Saquon-Barkley-Run-4th-QTR-Eagles-Cowboys-Week-12-NFL-2025.jpgKevin Jairaj/Imagn Images

Opposing defenses have put added pressure on Saquon Barkley going back to the Super Bowl in February.

In fairness, the Eagles' offensive issues are all over the place now, and leave a lot for head coach Nick Sirianni and offensive coordinator Kevin Patullo to answer for on a short week.

But the Eagles' bread and butter since Sirianni took over as the coach has been their run game, and when Barkley signed with the team ahead of last year, it jumped to another level – a record-breaking and championship-winning kind of one.

Now it can barely even get started.

Sunday's loss was Barkley's worst rushing output of the season, and the fifth game out of 11 so far where he ran for less than 50 yards.

He's only gone above 100 yards once this season, in Week 8 against the Giants, and is at 662 yards for the year after Sunday on 175 carries, at an average of 3.8 yards per carry.

Through 11 games last season, Barkley was at 1,392 rushing yards on 223 carries, at a rate of 6.2 yards per run. He was producing unreal highlights and home-run plays every week, and the NFL's single-season rushing record, up until the end, looked seriously attainable.

Barkley, and the elite offensive line that created the holes in front of him, were simply unstoppable.

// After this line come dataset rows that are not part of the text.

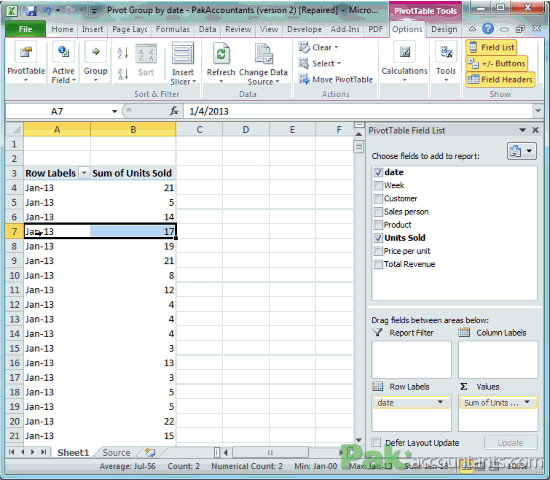Enable the Defer Layout Update checkbox
This screenshot has width=550, height=480.
coord(376,442)
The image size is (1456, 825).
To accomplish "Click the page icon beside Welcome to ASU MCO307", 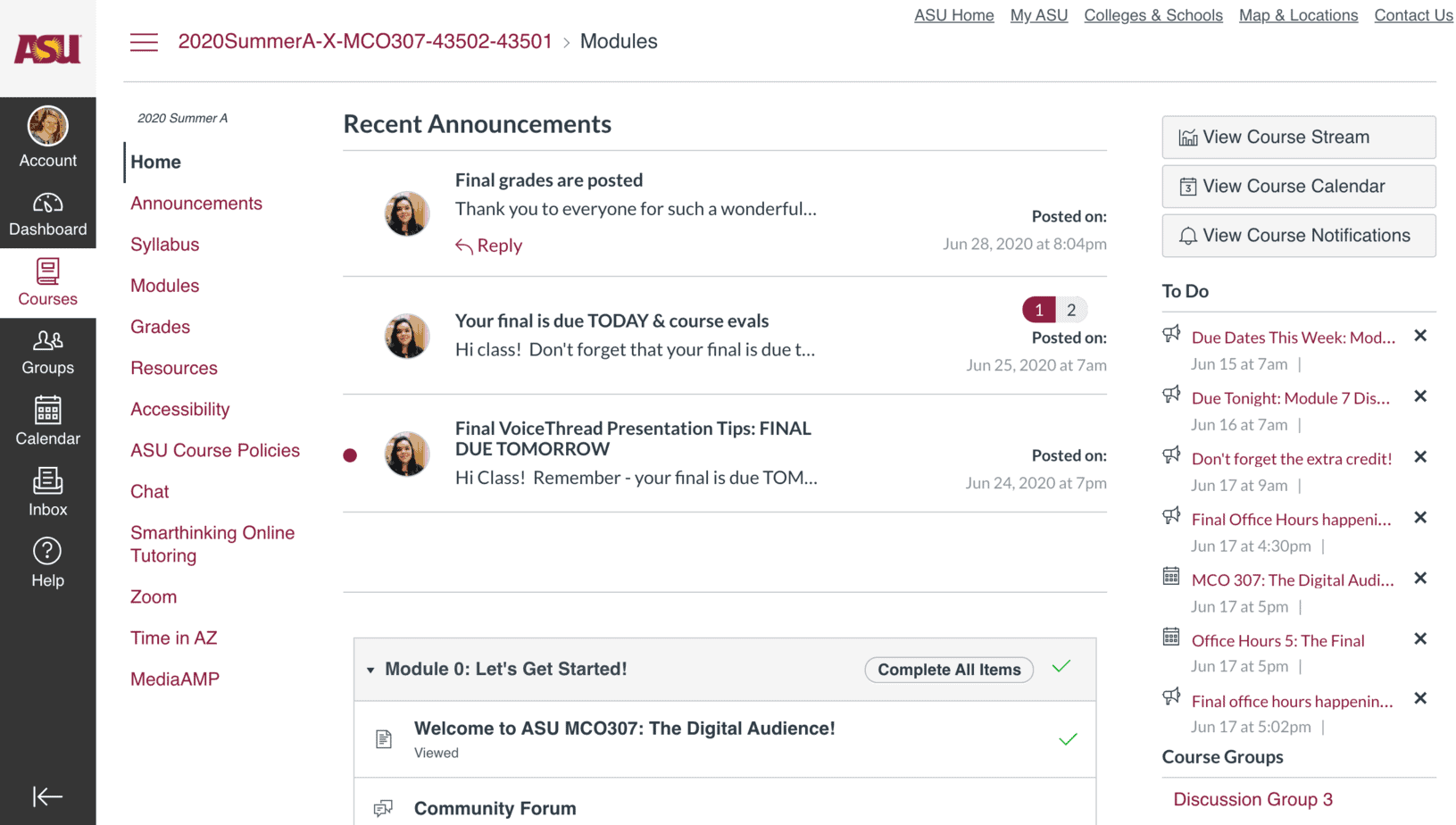I will pyautogui.click(x=384, y=739).
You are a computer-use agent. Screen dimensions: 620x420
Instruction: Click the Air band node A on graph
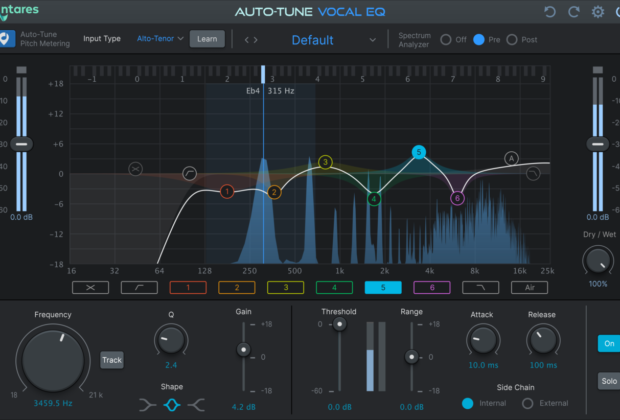[x=511, y=158]
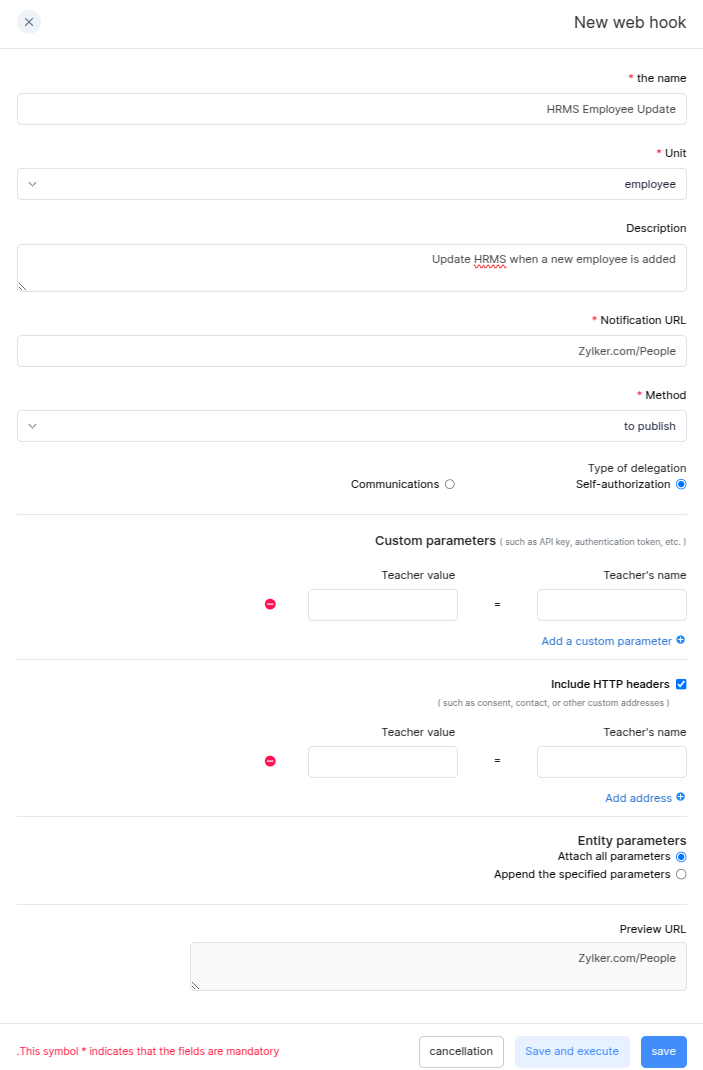Image resolution: width=703 pixels, height=1070 pixels.
Task: Remove the HTTP header address row
Action: tap(270, 761)
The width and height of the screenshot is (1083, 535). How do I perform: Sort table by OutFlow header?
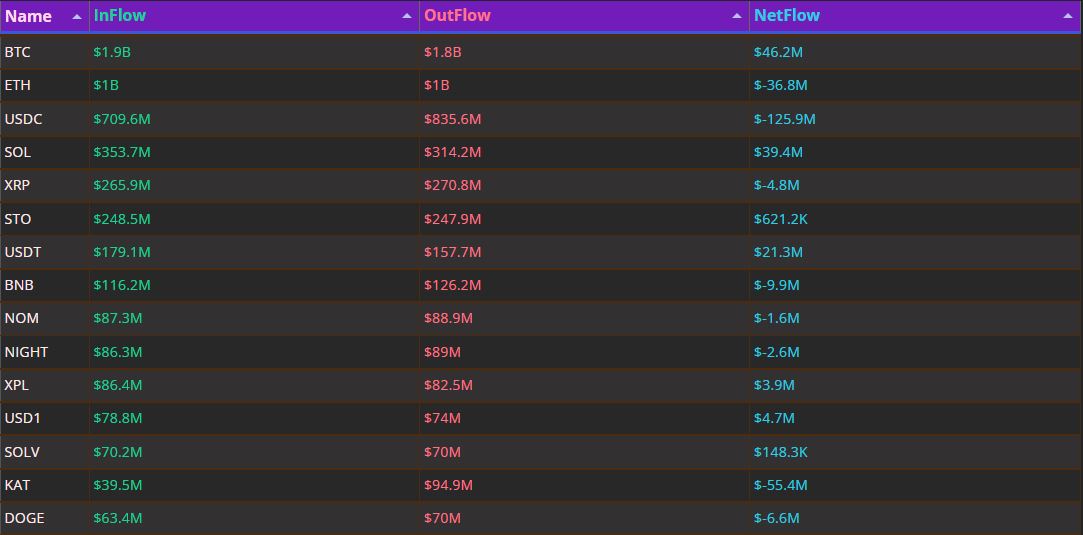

Heading into this season, though, most knew that Barkley was unlikely to replicate 2024's enormous success. The collective history of running backs who enjoyed similar record seasons suggested a dropoff would follow the year after, and after the Chiefs prioritized stacking up the box in the Super Bowl to ensure that anyone else but Barkley would beat them, it was expected that most other teams would take to the same idea.

They did. He knew it was coming, and the Eagles knew just as well, too. Yet they've kept sending him to run into walls, and even when he has found an opening, he just hasn't been able to cut through that second level of tacklers with the same kind of burst.

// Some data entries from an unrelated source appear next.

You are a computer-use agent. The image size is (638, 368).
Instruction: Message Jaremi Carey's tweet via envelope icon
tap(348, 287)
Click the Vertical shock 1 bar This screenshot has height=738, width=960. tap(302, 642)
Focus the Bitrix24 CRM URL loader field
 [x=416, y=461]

Then on Sunday against Dallas, he went next to nowhere, all as the Eagles fell apart.

"Just didn't play good," Barkley said. "Didn't play even close to good, to be honest."

No one on the Eagles really did by the end.

"It's not on Saquon," left tackle Jordan Mailata insisted postgame. "It's on all of us. You can just watch the film. We always say we're one block away, and as tiring and as repetitive as that is, that is the truth.

"I'm tired of saying it, but it starts with us. We gotta do a better job of execution, and until we do that, this running game's not going anywhere."

Even so, Barkley stood there shouldering the blame, and looked at a loss coming up with the answers for how to fix it.

"I'm a big believer that the run game starts with me and ends with me," he said. "So I'm in a little funk right now. I've had funks like this before. Just gotta break it, and the only way I know how is by flushing this, working my butt off, and getting ready for my next opportunity."

This season was never going to be the same as 2024 – not for Barkley, not for the run game, and not for the Eagles' offense on the whole – and it's too late into the schedule now to start putting up the numbers that would come anywhere close to it.

Still, Barkley should be far, far better than just 22 yards rushing, and the Eagles should be far, far better than whatever they smouldered into by the end of Sunday.

Yet here we are.

"The plays aren't happening, and that's all on me," Barkley said. "I just gotta make plays."

Saquon-Barkley-Space-Eagles-Cowboys-Week-12-NFL-2025.jpgKevin Jairaj/Imagn Images

Can Saquon Barkley find a way to make the big plays again down the home stretch of the season?